Our body composition is built upon a series of DNA codes that specifies how to make our individual structure. This is true from the color of our hair and eyes, height, weight, to risk of certain diseases. Of course, not all diseases express themselves (despite genetic composition) and other diseases are present even with a lack of genetic encoding for that disease. The risk and presence of heart disease has a large genetic component; however, not all genetic ‘at risk’ individuals have equal levels of genetic risk. Despite this, most at- risk individuals have very similar prevention and treatment programs.
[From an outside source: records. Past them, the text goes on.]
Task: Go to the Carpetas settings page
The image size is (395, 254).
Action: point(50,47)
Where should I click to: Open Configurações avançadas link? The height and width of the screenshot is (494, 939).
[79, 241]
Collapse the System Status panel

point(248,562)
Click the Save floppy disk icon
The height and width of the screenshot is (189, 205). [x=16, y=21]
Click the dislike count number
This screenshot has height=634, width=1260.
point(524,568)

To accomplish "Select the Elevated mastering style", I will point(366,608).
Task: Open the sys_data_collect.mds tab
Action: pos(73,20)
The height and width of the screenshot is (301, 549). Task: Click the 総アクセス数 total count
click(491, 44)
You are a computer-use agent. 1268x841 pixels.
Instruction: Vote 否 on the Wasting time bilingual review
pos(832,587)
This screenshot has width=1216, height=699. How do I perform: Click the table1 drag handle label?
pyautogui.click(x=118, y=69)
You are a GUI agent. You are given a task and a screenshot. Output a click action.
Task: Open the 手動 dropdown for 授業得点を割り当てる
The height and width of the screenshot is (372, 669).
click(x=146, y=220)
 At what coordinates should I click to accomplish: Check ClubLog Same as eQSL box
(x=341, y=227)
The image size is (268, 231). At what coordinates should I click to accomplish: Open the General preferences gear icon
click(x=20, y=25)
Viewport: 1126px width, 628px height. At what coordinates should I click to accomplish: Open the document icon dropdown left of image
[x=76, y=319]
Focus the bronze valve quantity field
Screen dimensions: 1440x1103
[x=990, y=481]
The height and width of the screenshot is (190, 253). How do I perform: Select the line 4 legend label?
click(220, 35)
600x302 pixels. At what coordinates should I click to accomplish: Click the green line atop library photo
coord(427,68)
Genetic testing for risk of heart disease can provide data for an individualized risk assessment, analysis and treatment program.

A common genetic test for heart disease risk uses 8 individual genetic markers to determine predisposition to several components of heart disease including: stroke, heart attack, increased cholesterol, coronary artery disease, thrombosis caused by Plavix treatment, drug metabolism rate, effect of statins and aspirin on lowering risk of heart disease, and increased risk of negative side effects caused by statin drug therapy. One of the most interesting parts of the test results is risk rates in percentages (25%, 50%, 75%, etc.). This means two separate individuals may have the same family history of heart disease but their individual genetic make-up puts one person at a 25% increased risk of heart disease and the other at a 75% increased risk. The test may also determine if the first individual with a lower risk may benefit from statin drug therapy, but the higher risk individual may have no benefit from the same therapy. Genetic testing for heart disease is a precise means to navigate individual therapies.

These genetic tests are easily performed and are cost effective. The test is a simple swab of the inner cheek that is then sent to a specialized lab for analysis. The cost of the test is often covered by insurance, including Medicare, and is approximately $80. For the simplicity and cost of the test, the outcome and potential to change treatments and stress factors surrounding heart disease, is more than recovered. With results, natural treatment options, more precise dietary recommendations, and alterations in drug therapy can be implemented for a more positive and personalized treatment approach to heart disease.